begin Excerpted data

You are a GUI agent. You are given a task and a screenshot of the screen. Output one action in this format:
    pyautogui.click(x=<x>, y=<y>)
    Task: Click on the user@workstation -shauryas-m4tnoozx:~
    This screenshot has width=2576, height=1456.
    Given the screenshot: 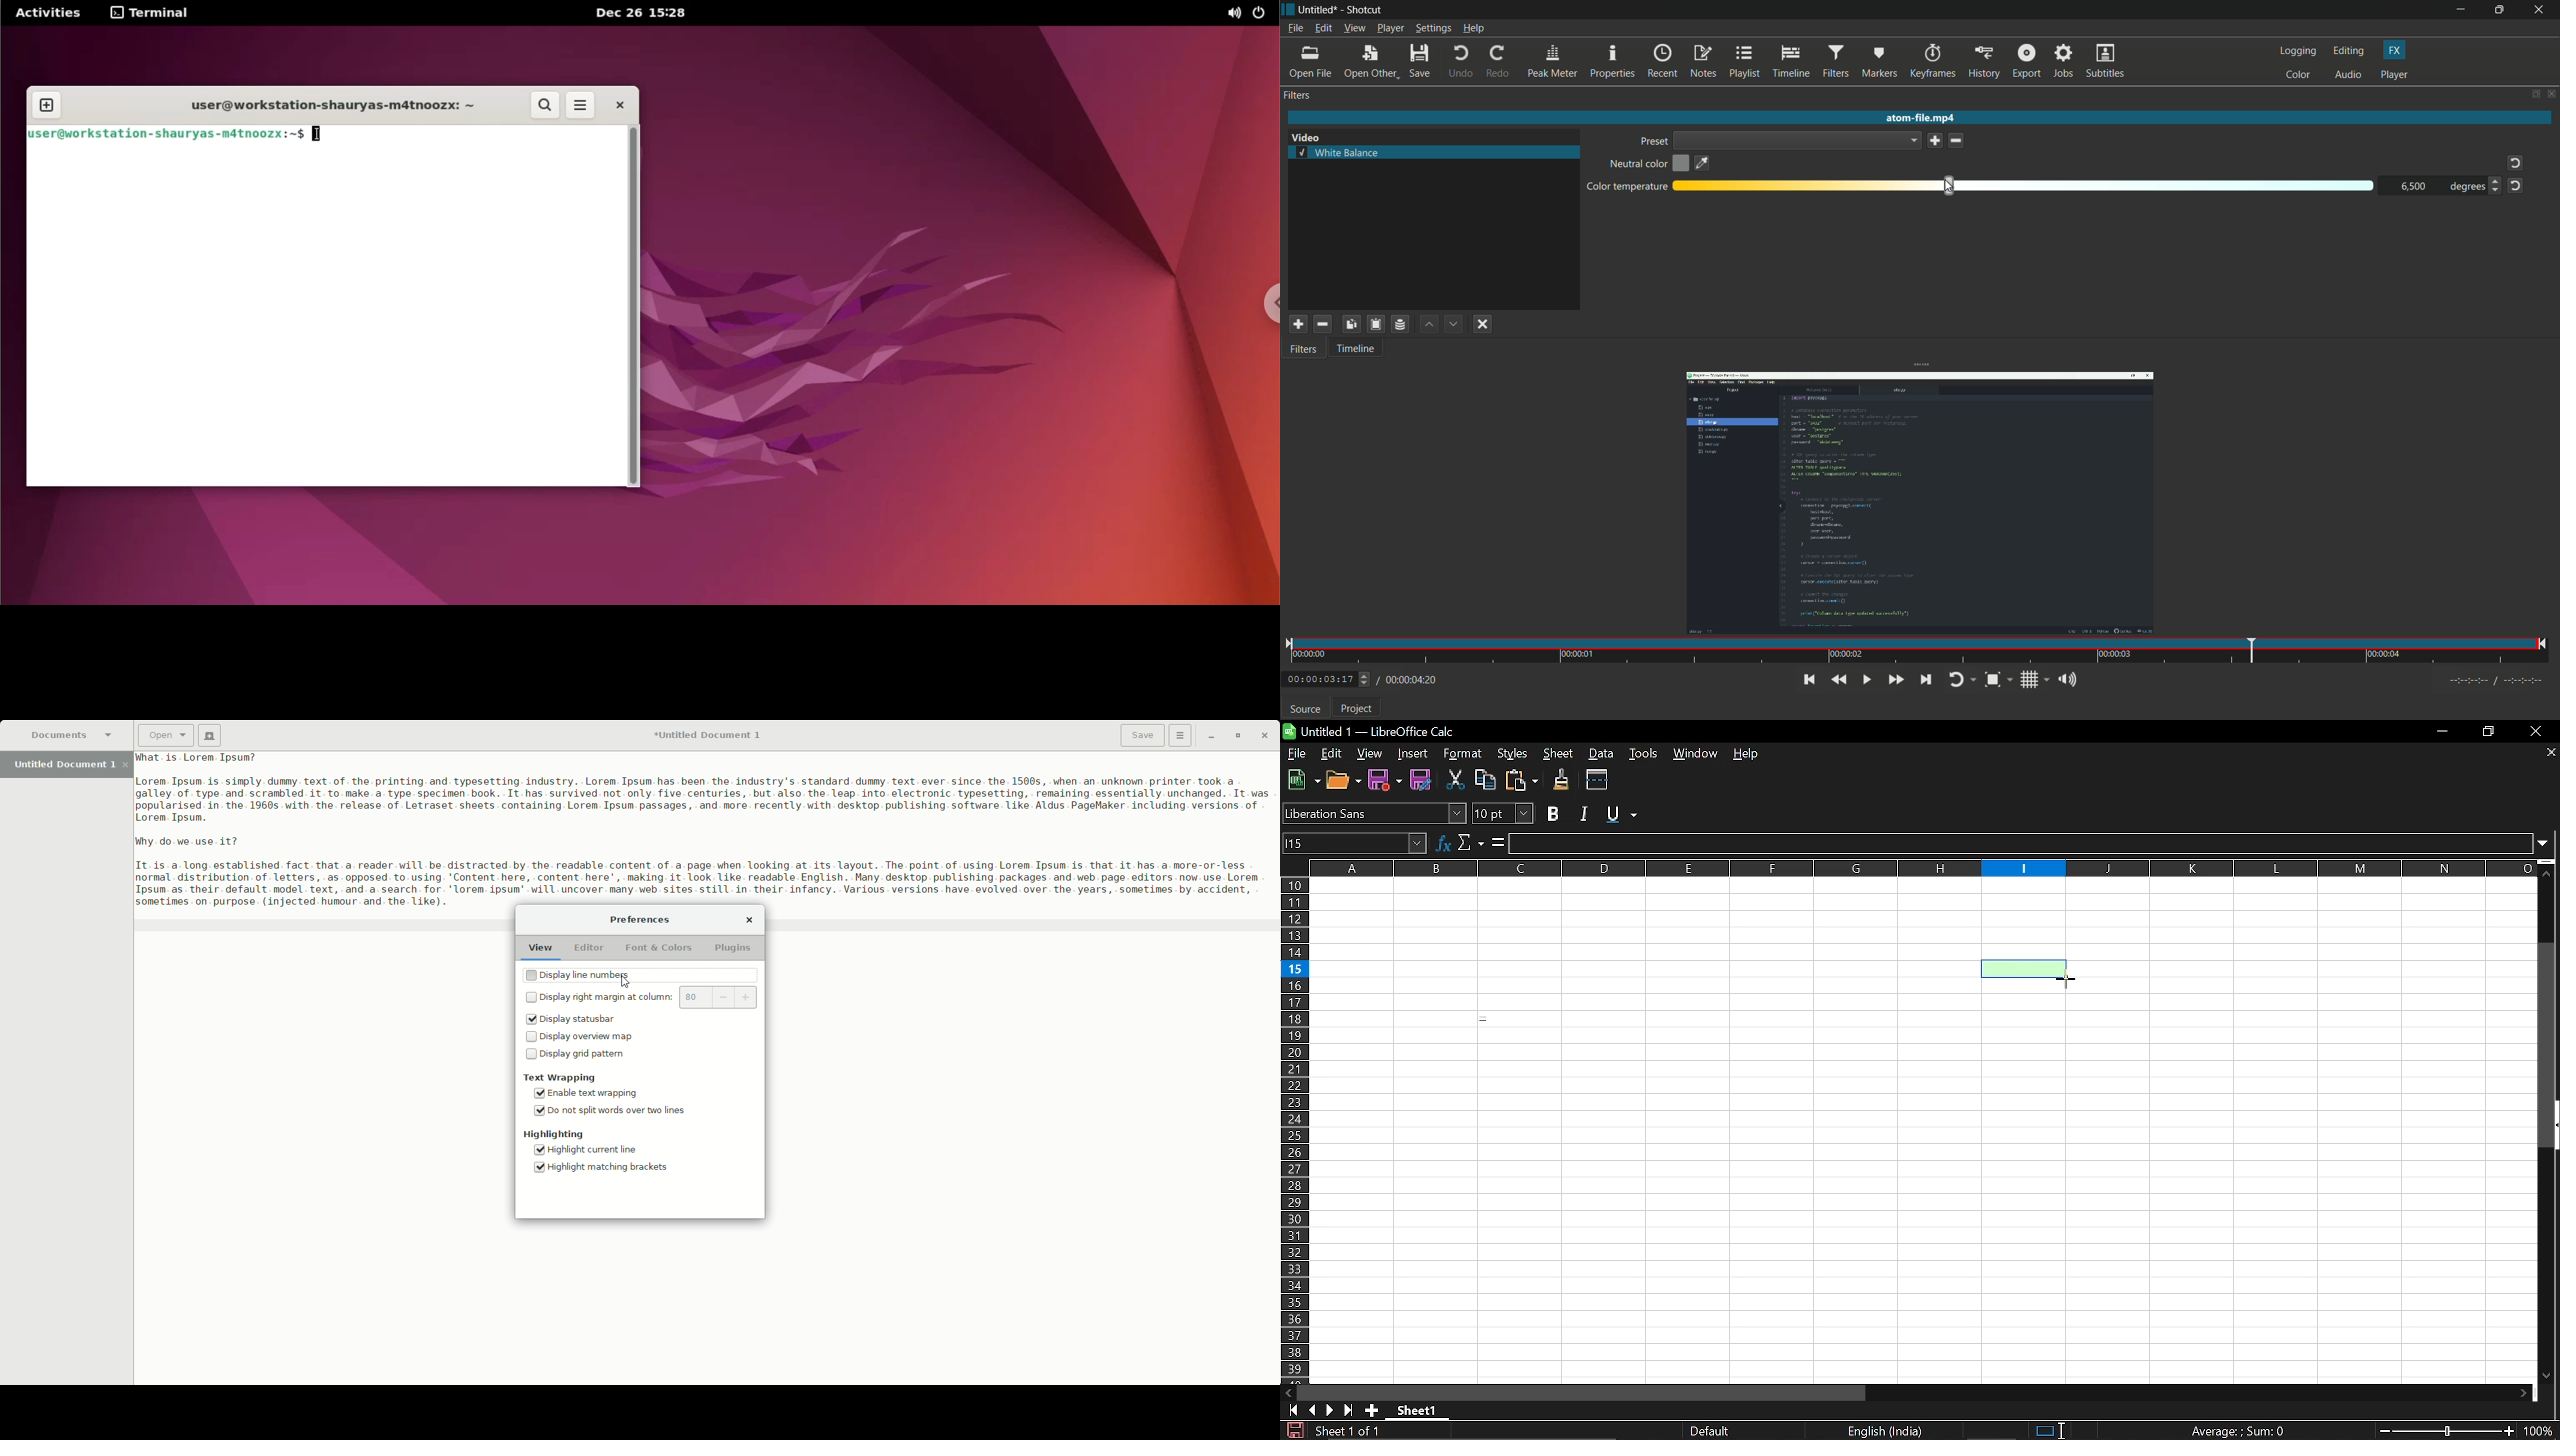 What is the action you would take?
    pyautogui.click(x=325, y=108)
    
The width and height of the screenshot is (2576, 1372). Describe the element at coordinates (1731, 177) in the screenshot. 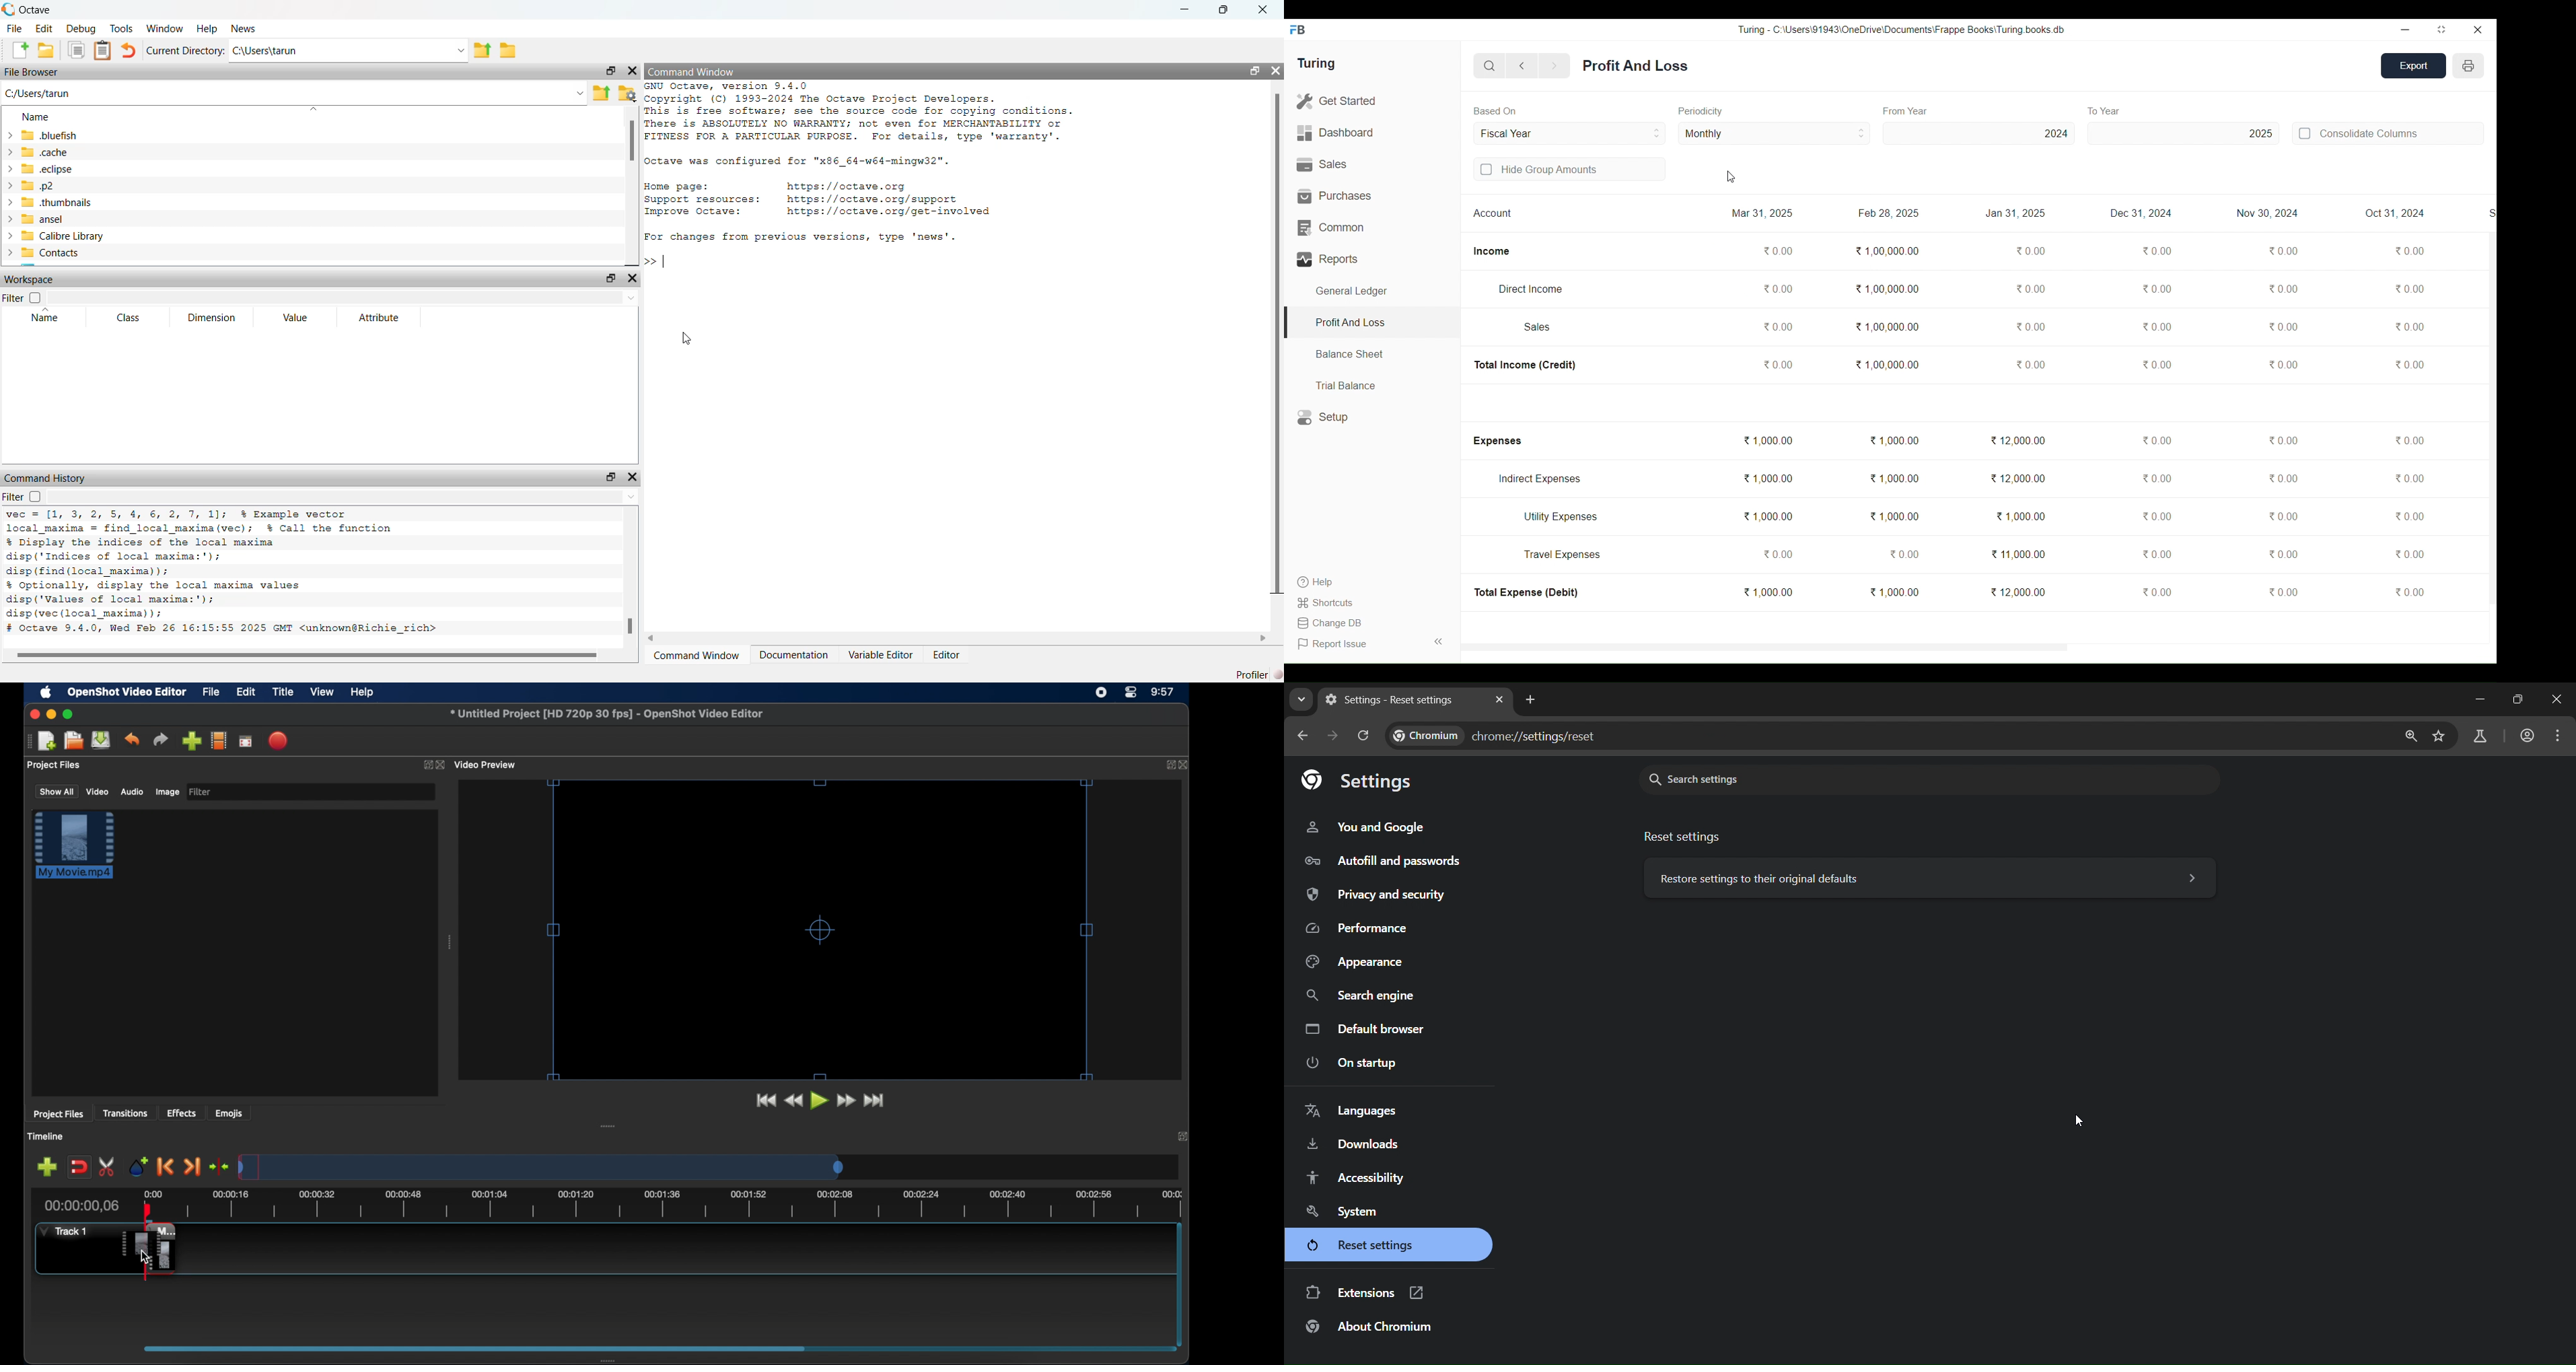

I see `Cursor` at that location.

end Excerpted data

To do
Write out, word for word, the lines from the one containing "The width and" through the end of the records, both included, and leave the pictures out.

Task output
The width and height of the screenshot is (2576, 1372). Describe the element at coordinates (1731, 177) in the screenshot. 

I see `Cursor` at that location.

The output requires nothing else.